Why the World Is Too Optimistic About China's Economic Future - jeffreyrogers
http://qz.com/281609/larry-summers-explains-why-the-world-is-too-optimistic-about-chinas-economic-future/
======
Mikeb85
As far as I'm concerned, the world isn't optimistic enough about China. Yeah,
growth has slowed (eventually it must, simply because of the law of big
numbers).

But data just came out today, 7.3% GDP growth for this quarter versus the same
quarter last year. Slower than hoped for, but still very good.

People may not have noticed, but China is already a consumer juggernaut.
Lenovo is #1 in computer sales. Lenovo is the 3rd largest cell phone maker in
the world (!!). And they've barely even closed the Motorola deal.

Alibaba was the biggest IPO ever, and the Agricultural Bank of China was the
second largest ever. When the Hong Kong-Shanghai stock connect goes live,
they'll have the second largest stock exchange in the world.

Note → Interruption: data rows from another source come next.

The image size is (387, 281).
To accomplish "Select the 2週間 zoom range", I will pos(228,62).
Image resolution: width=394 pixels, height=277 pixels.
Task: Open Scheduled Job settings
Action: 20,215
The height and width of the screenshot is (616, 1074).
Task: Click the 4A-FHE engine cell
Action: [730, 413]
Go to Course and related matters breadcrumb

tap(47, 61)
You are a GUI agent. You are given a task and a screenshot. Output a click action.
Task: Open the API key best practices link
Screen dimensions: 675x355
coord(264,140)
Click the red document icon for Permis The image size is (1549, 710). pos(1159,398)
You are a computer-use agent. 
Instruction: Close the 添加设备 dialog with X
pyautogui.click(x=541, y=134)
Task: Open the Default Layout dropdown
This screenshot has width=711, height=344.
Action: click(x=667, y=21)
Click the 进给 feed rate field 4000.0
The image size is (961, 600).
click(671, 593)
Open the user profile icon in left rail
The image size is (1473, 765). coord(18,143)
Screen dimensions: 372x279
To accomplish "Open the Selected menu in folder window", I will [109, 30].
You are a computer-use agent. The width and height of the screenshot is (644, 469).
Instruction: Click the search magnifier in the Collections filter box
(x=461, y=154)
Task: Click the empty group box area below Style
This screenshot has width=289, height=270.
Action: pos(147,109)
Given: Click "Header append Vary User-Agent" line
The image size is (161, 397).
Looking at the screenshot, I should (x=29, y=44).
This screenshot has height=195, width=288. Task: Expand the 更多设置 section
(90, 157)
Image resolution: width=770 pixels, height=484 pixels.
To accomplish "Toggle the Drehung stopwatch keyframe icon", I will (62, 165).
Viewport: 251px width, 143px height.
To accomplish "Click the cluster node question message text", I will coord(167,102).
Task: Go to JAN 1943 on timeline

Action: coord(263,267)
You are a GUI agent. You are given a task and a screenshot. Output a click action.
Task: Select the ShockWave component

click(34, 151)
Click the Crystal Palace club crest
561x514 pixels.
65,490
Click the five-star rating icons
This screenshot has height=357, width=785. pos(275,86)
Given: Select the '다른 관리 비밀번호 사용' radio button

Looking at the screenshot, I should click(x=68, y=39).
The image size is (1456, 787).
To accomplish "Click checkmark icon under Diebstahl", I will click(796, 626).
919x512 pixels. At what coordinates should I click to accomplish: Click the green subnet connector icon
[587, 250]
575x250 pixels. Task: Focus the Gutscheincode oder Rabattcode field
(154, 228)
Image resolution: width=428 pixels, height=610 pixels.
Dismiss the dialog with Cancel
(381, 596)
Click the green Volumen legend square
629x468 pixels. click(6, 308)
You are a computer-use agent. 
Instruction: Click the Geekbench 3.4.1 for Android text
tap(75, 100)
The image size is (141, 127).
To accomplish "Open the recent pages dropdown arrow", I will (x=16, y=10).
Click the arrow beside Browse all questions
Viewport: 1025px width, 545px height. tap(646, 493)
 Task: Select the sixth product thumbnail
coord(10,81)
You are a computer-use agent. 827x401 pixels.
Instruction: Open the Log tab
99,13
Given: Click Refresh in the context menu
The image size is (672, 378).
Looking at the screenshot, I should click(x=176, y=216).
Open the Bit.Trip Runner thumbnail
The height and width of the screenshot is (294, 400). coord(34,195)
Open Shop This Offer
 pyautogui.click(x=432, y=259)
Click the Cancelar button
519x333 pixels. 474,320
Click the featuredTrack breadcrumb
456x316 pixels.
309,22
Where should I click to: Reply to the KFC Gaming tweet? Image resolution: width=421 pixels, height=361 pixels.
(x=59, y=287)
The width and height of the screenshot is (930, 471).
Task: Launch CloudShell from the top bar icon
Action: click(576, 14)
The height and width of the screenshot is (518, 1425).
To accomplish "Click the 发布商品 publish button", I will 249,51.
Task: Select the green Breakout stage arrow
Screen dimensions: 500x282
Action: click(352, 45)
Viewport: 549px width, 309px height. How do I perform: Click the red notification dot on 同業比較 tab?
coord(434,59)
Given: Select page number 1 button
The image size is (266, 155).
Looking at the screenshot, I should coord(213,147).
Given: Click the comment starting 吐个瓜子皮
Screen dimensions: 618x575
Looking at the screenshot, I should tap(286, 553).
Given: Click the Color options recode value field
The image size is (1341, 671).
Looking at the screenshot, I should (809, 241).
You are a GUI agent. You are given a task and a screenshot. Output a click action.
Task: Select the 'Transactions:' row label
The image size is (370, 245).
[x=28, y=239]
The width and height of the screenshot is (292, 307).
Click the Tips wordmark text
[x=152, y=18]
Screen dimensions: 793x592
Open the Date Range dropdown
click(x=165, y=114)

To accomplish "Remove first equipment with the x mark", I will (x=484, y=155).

They're the largest market in the world for luxury goods. They have 1.3
billion people, the middle class is growing exponentially, and they're highly
educated.

People talk about innovation and talk about iPhones. China owns the solar
business (so much that the US puts tariffs on Chinese solar companies), and
invests more in clean technology than anyone. They've got some incredible
technology companies and innovative industrials, even if none of it reaches
our shores.

The future belongs to China. You can say what you want about too much debt,
overpriced real estate, manufacturing, etc..., but they'll figure that out.
All one needs to do is visit China, see their markets, see the consumer goods
and what's happening over there to know that they own the future.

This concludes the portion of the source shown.